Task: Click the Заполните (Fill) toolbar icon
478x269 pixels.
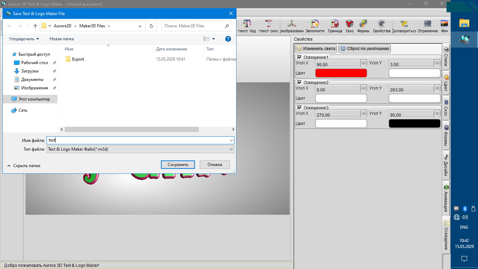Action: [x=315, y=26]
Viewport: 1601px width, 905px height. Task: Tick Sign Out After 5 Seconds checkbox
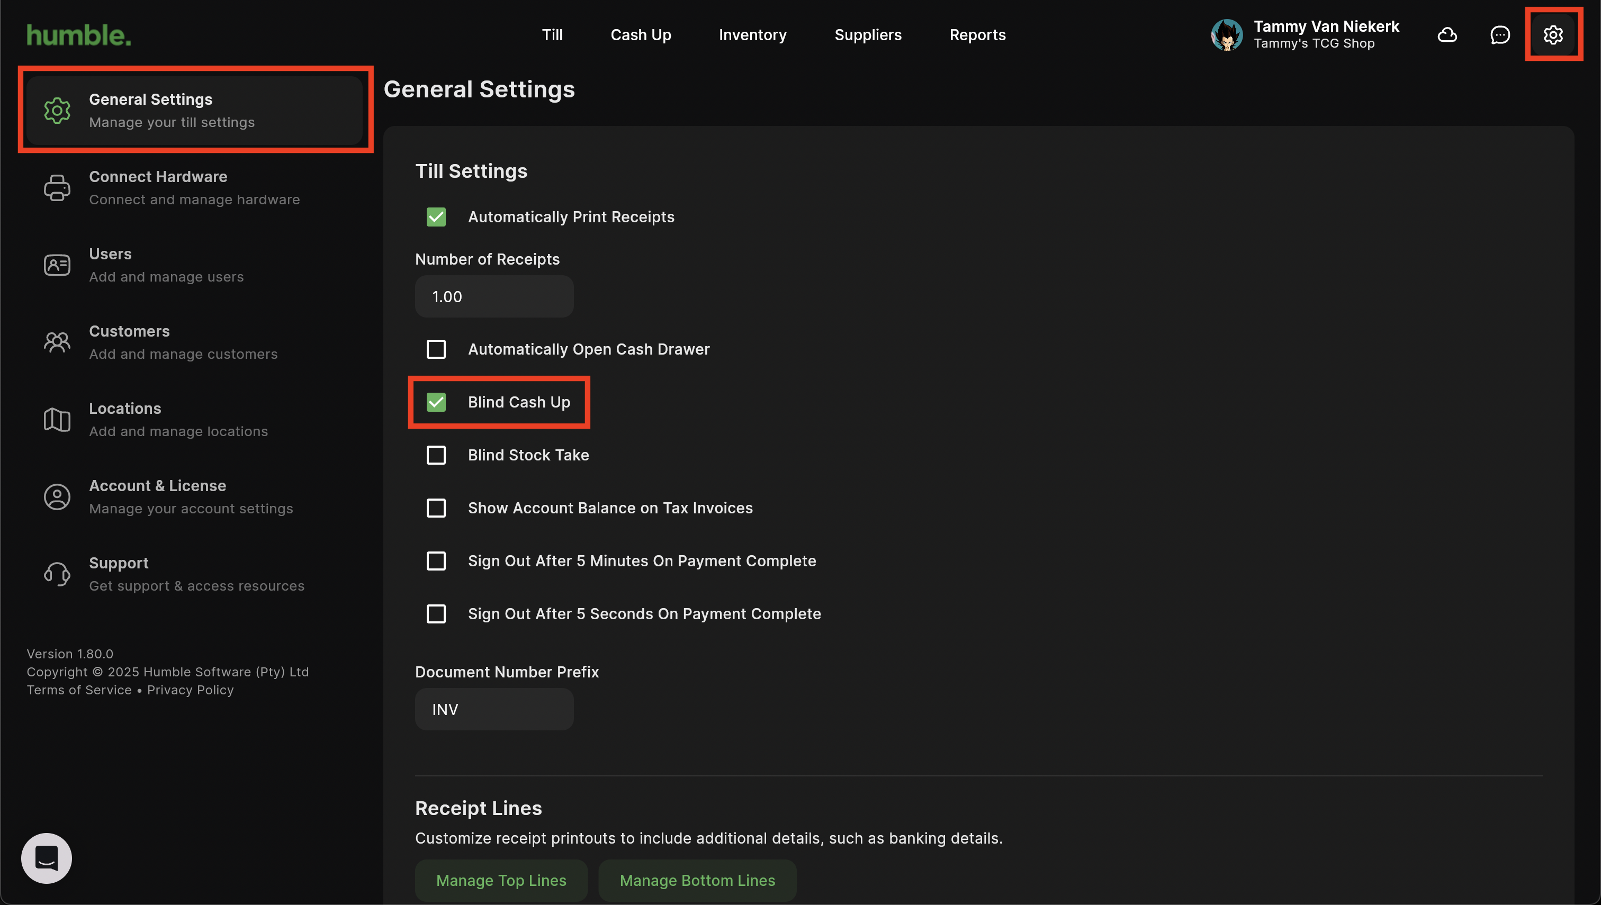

···

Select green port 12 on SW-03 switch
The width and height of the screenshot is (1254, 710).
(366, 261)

···

# What to do
Retype everything in the listing from the line containing "Task: Click the Заполните (Fill) toolbar icon" down to the line containing "Viewport: 1601px width, 905px", both lines included. Leave the pictures out of your answer.

# Task result
Task: Click the Заполните (Fill) toolbar icon
478x269 pixels.
Action: [x=315, y=26]
Viewport: 1601px width, 905px height. Task: Tick Sign Out After 5 Seconds checkbox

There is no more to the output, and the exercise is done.